The Advanced Research Projects Agency (ARPA) began to examine the feasibility of redundant networked communications.

Larry Roberts developed the ARPANET from its inception.

### The 1970s and 80s

The ARPANET grew in popularity, as did its potential for misuse.

Fundamental problems with ARPANET security were identified.

- No safety procedures for dial-up connections to ARPANET
- Nonexistent user identification and authorization to system

Information security began with Rand Report R-609 (paper that started the study of computer security and identified the role of management and policy issues in it).

The scope of computer security grew from physical security to include:

- Securing the data
- Limiting random and unauthorized access to data
- Involving personnel from multiple levels of the organization in information security

_Figure 1-4 Illustration of computer network vulnerabilities from Rand Report R-609_

### MULTICS

Early focus of computer security research centered on a system called Multiplexed Information and Computing Service (MULTICS).

The first operating system was created with security integrated into core functions.

The mainframe, time-sharing OS was developed in the mid-1960s by General Electric (GE), Bell Labs, and Massachusetts Institute of Technology (MIT).

Several MULTICS key players created UNIX.

- Primary purpose of UNIX was text processing.

Late 1970s: The microprocessor expanded computing capabilities and security threats.

### The 1990s

Networks of computers became more common, as did the need to connect them to each other.

The Internet became the first global network of networks.

Initially, network connections were based on de facto standards.

In early Internet deployments, security was treated as a low priority.

In 1993, DEFCON conference was established for those interested in information security.

### 2000 to Present

The Internet brings millions of unsecured computer networks into continuous communication with each other.

The ability to secure a computer's data was influenced by the security of every computer to which it is connected.

Growing threat of cyber attacks has increased the awareness of need for improved security.

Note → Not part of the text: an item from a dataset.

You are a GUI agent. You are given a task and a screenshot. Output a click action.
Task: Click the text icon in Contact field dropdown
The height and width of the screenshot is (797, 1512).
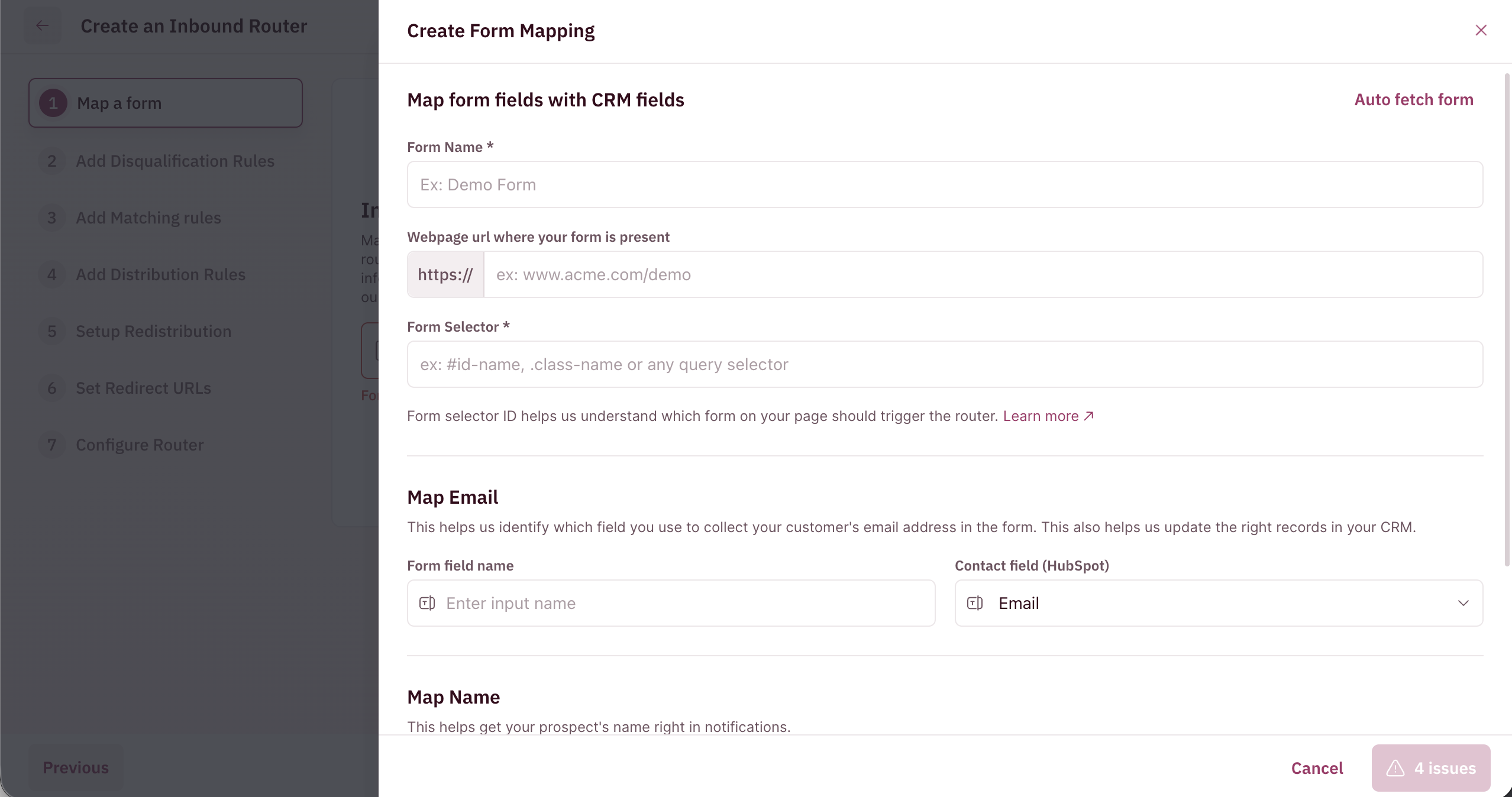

- Nation-states engaging in information warfare

### What Is Security?

"A state of being secure and free from danger or harm; the actions taken to make someone or something secure."

A successful organization should have multiple layers of security in place to protect:

- Operations
- Physical infrastructure
- People
- Functions
- Communications
- Information

### What Is Security? (cont'd)

The protection of information and its critical elements, including systems and hardware that use, store, and transmit that information

Includes information security management, data security, and network security

**C.I.A. triangle**

- Is a standard based on confidentiality, integrity, and availability, now viewed as inadequate.
- Expanded model consists of a list of critical characteristics of information.

_Figure 1-5 Components of information security_

_Figure 1-6 The C.I.A. triangle_

### Key Information Security Concepts

- Access
- Asset
- Attack
- Control, safeguard, or countermeasure
- Exploit
- Exposure
- Loss
- Protection profile or security posture
- Risk
- Subjects and objects
- Threat
- Threat agent
- Vulnerability

_Figure 1-7 Key concepts in information security_

### Key Information Security Concepts (cont'd)

A computer can be the subject of an attack and/or the object of an attack.

- When subjected to an attack, the computer is used as an active tool to conduct the attack.
- When the object of an attack, the computer is the entity being attacked.